Data rows ->
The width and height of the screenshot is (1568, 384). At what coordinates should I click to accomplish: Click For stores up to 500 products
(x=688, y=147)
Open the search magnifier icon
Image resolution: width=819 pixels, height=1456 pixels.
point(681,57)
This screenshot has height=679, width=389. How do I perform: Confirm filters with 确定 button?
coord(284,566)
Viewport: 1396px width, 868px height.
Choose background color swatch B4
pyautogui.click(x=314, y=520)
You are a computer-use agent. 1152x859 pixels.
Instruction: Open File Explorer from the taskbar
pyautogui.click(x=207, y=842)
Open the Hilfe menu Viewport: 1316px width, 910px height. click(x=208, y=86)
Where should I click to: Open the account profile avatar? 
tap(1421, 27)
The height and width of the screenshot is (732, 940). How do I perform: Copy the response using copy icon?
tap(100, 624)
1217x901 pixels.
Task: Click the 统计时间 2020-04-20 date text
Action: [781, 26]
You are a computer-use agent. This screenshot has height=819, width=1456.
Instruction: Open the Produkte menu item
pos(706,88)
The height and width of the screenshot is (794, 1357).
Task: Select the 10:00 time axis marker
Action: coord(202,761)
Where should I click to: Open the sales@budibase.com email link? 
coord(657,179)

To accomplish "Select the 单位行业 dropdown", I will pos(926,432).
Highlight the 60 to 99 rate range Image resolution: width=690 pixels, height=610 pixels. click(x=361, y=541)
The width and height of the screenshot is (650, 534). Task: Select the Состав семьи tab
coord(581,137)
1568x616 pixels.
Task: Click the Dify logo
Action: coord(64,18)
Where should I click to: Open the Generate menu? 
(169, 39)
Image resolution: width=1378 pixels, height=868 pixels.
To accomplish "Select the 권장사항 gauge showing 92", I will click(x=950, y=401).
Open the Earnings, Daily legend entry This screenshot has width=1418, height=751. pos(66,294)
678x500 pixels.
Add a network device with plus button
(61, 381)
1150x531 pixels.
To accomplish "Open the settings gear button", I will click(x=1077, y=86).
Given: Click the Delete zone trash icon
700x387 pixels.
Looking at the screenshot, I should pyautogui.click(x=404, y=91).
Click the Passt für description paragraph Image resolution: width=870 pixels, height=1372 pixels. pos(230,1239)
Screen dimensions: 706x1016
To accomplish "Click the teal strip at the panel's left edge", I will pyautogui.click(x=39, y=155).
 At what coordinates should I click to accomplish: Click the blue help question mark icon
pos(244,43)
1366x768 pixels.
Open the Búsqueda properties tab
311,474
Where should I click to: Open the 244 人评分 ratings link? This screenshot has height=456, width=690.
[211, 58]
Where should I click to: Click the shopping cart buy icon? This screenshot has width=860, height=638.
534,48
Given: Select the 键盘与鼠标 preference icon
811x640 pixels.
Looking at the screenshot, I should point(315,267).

Stated goal ->
Rewrite all of the records above as a numbered list, one line per item, and leave out any blank lines.

Expected output ->
1. The width and height of the screenshot is (1568, 384). At what coordinates should I click to accomplish: Click For stores up to 500 products
2. (x=688, y=147)
3. Open the search magnifier icon
4. Image resolution: width=819 pixels, height=1456 pixels.
5. point(681,57)
6. This screenshot has height=679, width=389. How do I perform: Confirm filters with 确定 button?
7. coord(284,566)
8. Viewport: 1396px width, 868px height.
9. Choose background color swatch B4
10. pyautogui.click(x=314, y=520)
11. You are a computer-use agent. 1152x859 pixels.
12. Instruction: Open File Explorer from the taskbar
13. pyautogui.click(x=207, y=842)
14. Open the Hilfe menu Viewport: 1316px width, 910px height. click(x=208, y=86)
15. Where should I click to: Open the account profile avatar? 
16. tap(1421, 27)
17. The height and width of the screenshot is (732, 940). How do I perform: Copy the response using copy icon?
18. tap(100, 624)
19. 1217x901 pixels.
20. Task: Click the 统计时间 2020-04-20 date text
21. Action: [781, 26]
22. You are a computer-use agent. This screenshot has height=819, width=1456.
23. Instruction: Open the Produkte menu item
24. pos(706,88)
25. The height and width of the screenshot is (794, 1357).
26. Task: Select the 10:00 time axis marker
27. Action: coord(202,761)
28. Where should I click to: Open the sales@budibase.com email link? 
29. coord(657,179)
30. To accomplish "Select the 单位行业 dropdown", I will pos(926,432).
31. Highlight the 60 to 99 rate range Image resolution: width=690 pixels, height=610 pixels. click(x=361, y=541)
32. The width and height of the screenshot is (650, 534). Task: Select the Состав семьи tab
33. coord(581,137)
34. 1568x616 pixels.
35. Task: Click the Dify logo
36. Action: coord(64,18)
37. Where should I click to: Open the Generate menu? 
38. (169, 39)
39. Image resolution: width=1378 pixels, height=868 pixels.
40. To accomplish "Select the 권장사항 gauge showing 92", I will click(x=950, y=401).
41. Open the Earnings, Daily legend entry This screenshot has width=1418, height=751. pos(66,294)
42. 678x500 pixels.
43. Add a network device with plus button
44. (61, 381)
45. 1150x531 pixels.
46. To accomplish "Open the settings gear button", I will click(x=1077, y=86).
47. Given: Click the Delete zone trash icon
48. 700x387 pixels.
49. Looking at the screenshot, I should pyautogui.click(x=404, y=91).
50. Click the Passt für description paragraph Image resolution: width=870 pixels, height=1372 pixels. pos(230,1239)
51. Screen dimensions: 706x1016
52. To accomplish "Click the teal strip at the panel's left edge", I will pyautogui.click(x=39, y=155).
53.  At what coordinates should I click to accomplish: Click the blue help question mark icon
54. pos(244,43)
55. 1366x768 pixels.
56. Open the Búsqueda properties tab
57. 311,474
58. Where should I click to: Open the 244 人评分 ratings link? This screenshot has height=456, width=690.
59. [211, 58]
60. Where should I click to: Click the shopping cart buy icon? This screenshot has width=860, height=638.
61. 534,48
62. Given: Select the 键盘与鼠标 preference icon
63. 811x640 pixels.
64. Looking at the screenshot, I should point(315,267).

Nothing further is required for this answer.